MATERIAL FOR THIS EXERCISE:
---+---

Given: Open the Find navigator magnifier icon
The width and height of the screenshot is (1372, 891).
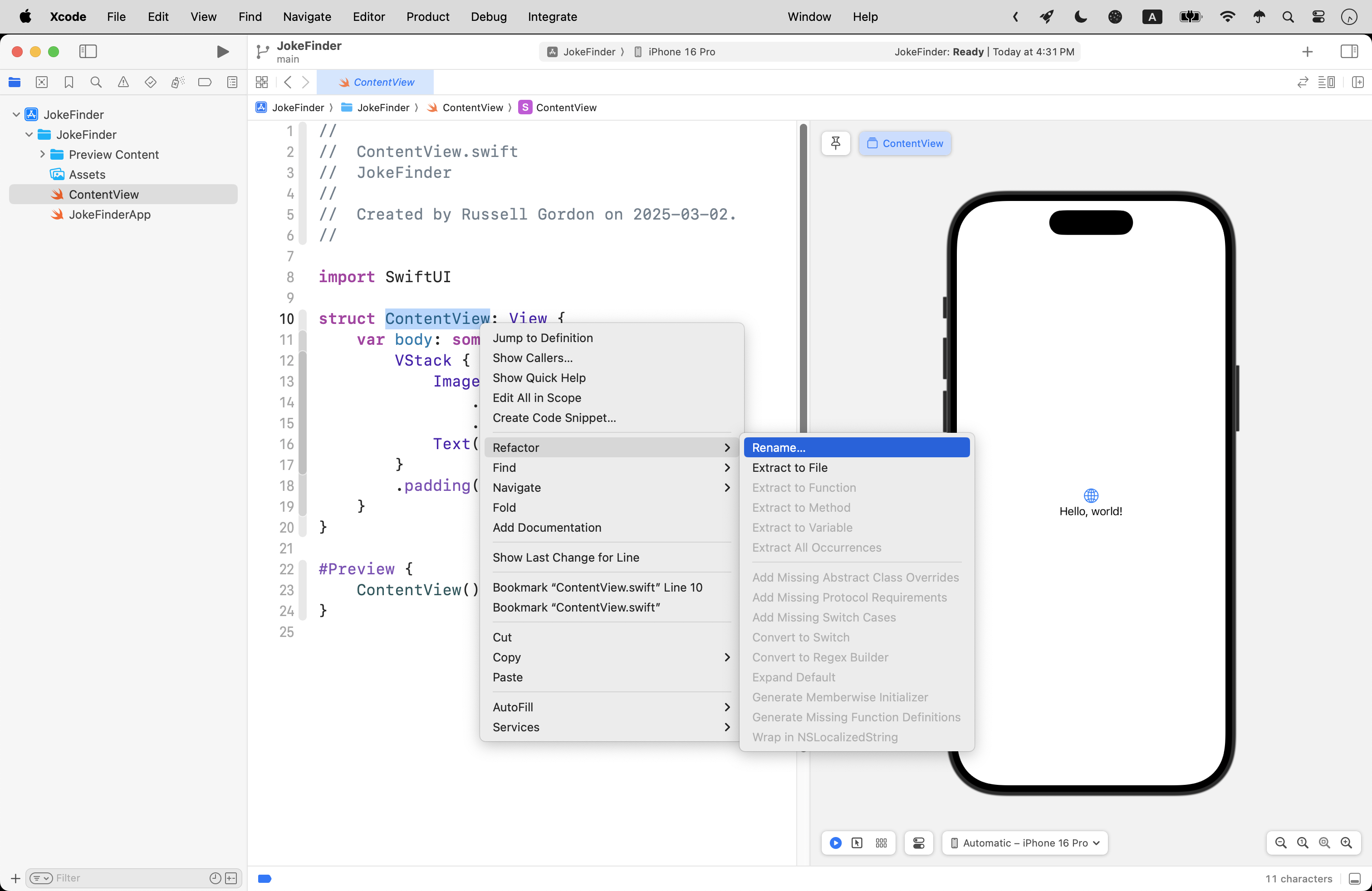Looking at the screenshot, I should tap(96, 83).
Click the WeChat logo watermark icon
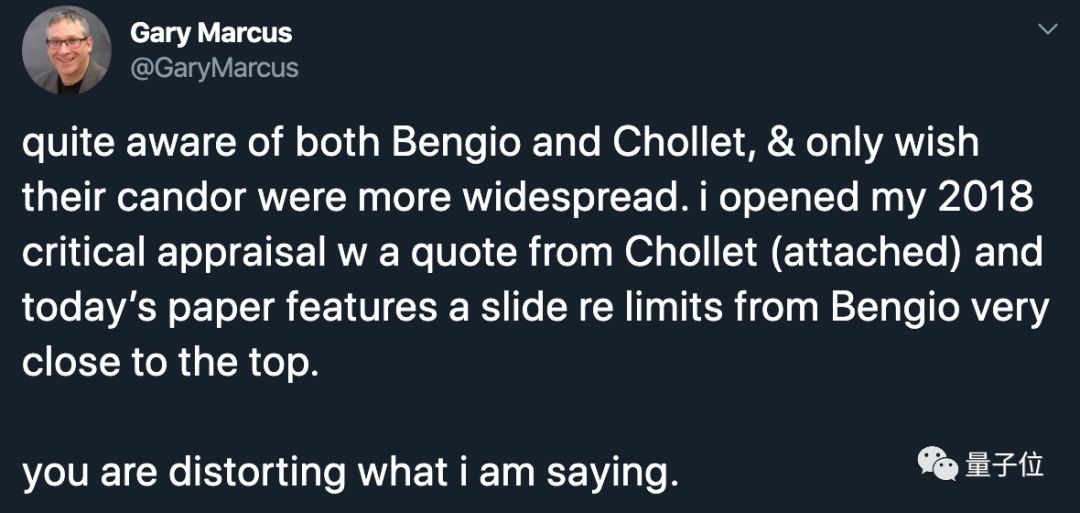This screenshot has width=1080, height=513. [938, 464]
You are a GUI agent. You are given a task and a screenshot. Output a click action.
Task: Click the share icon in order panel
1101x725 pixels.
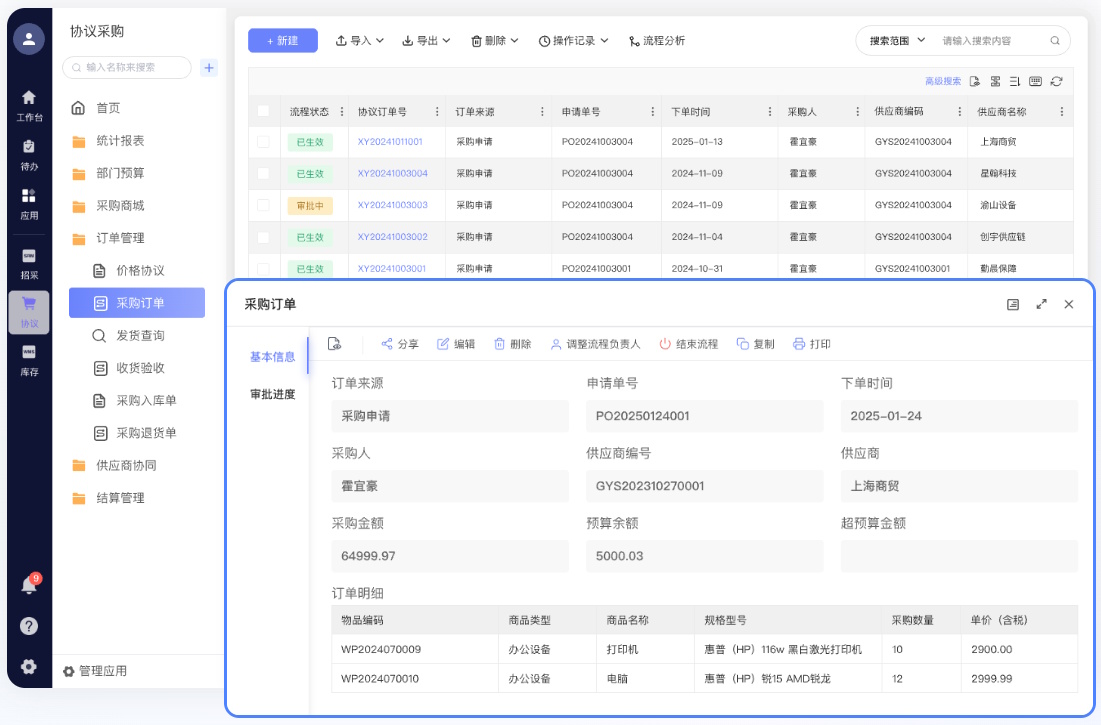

---+---

Format the records as a JSON list of strings with one string per line, leaving out blank lines and the pictures.

[
  "Given: Open the Find navigator magnifier icon",
  "The width and height of the screenshot is (1372, 891).",
  "Looking at the screenshot, I should tap(96, 83).",
  "Click the WeChat logo watermark icon",
  "This screenshot has width=1080, height=513. [938, 464]",
  "You are a GUI agent. You are given a task and a screenshot. Output a click action.",
  "Task: Click the share icon in order panel",
  "1101x725 pixels."
]